Studying News and Discussing Politics, Pivotal to Global Consciousness

Photo courtesy of Kenneth Lu, Flickr

The importance of being informed is often tied to following the news, but the truth hidden in local and national news is too often lost by the belief that it does not affect us directly.

When talking about freedom and being a citizen capable of deciding whether or not the government is respectable, Franklin Delano Roosevelt once said, “The only sure bulwark of continuing liberty is a government strong enough to protect the interests of the people, and a people strong enough and well enough informed to maintain its sovereign control over the government.” I would argue that the same belief falls true now and often comes in forms we easily forget about, like the local corruption scandal of Bergen County Democratic Organization Chairman Joseph Ferriero as well as the Kenya terrorist shooting that lead to the death of around 150 people in an execution-style barrage.

The details of scandals that shape our lives may never be revealed in classically simple media. The basic idea that people get their entire sets of news from Facebook may be popular, but these views are generally looked down upon by people who call themselves informed. However, learning from national sources like CNN is a start – not a final answer.

Often, the difference in how people receive their news lies in whether or not local and under-cared-about news will be covered on that news medium. The story of terrorism in Kenya has become a prime example of news that, if it occurred in the United States, would never have been forgotten considering the scale and the total number of deaths.

A recent CNN report by Josh Levs and Holly Yan stated, “The death toll is the highest in a terror attack on Kenyan soil since the U.S. Embassy was bombed in 1998. More than 200 people died in the Nairobi blast.” The amount of deaths would raise a battle cry when discussing many "first world" countries like the earlier terrorist attack in France, which received many hours of coverage on major media and started a discussion on satire and terrorism in general.

While both attacks are undeniably horrifying and evil, it seems that basic media cares about lives that concern United States citizens and close allies more than other humans. This is not a definitive statement about media, but it comes back to selling papers or getting readership.

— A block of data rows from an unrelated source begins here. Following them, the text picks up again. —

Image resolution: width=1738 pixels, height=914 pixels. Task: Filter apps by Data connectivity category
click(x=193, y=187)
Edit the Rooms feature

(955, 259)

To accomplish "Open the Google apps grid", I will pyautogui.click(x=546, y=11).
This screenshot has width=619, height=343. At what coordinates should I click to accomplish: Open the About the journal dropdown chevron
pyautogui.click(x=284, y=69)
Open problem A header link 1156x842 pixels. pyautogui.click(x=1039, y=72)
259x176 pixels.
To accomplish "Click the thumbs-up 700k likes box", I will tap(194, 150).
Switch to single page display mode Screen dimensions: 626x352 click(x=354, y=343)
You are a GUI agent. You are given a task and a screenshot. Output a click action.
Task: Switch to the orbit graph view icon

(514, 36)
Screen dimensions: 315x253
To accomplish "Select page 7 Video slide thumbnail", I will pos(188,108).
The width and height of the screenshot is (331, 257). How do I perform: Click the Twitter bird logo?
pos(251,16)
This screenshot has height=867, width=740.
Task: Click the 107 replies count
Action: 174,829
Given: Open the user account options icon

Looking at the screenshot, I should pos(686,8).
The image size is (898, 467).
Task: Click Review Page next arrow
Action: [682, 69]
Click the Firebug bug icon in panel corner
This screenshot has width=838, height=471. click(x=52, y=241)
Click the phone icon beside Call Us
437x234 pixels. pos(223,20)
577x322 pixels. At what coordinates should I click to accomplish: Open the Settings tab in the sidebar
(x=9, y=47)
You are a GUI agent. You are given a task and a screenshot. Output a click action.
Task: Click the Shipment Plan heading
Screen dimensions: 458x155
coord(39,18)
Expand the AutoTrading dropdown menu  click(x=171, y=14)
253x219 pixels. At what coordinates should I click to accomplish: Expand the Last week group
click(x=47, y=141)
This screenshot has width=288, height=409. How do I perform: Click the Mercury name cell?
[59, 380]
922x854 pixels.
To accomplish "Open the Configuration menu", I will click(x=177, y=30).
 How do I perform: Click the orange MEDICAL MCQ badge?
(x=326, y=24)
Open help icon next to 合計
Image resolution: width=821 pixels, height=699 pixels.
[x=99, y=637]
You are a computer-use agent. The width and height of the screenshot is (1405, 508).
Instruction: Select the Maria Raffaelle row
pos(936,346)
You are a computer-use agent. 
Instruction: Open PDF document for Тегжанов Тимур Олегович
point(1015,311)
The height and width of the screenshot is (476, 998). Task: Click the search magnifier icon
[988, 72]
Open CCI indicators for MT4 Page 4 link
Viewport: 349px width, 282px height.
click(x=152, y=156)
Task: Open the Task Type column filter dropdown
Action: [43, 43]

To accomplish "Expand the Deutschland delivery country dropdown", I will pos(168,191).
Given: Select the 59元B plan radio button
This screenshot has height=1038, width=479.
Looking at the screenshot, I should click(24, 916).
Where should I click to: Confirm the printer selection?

If no one is interested in lives being lost in a place the general public does not care about, the media will have no money flowing. This is why I would argue that global consciousness all comes back to the interest of the business and what they want us to know.

The corporation of media has allowed expression to flow and avoid government-mandated news – which is great – but the difference comes down to what is capable of selling rather than what is for information’s sake. So to combat this, studying news sources and discussing politics and what happens in this world is pivotal to living in modern society.

The purpose of being informed is to prevent being oppressed and becoming easier to rule. The idea that local news can contribute to being uniform may seem a little farfetched, but government officials at the state and local levels make up a majority of the legal decisions in our governments – especially about towns' political affairs and the different systems that are in our everyday lives and with ordinary situations.

The system that defines our lives is one to be aware of, but it is a hassle. Going around talking about local sewage news is not the point, but the point is to learn the concept of caring about the basic stuff that affects our lives.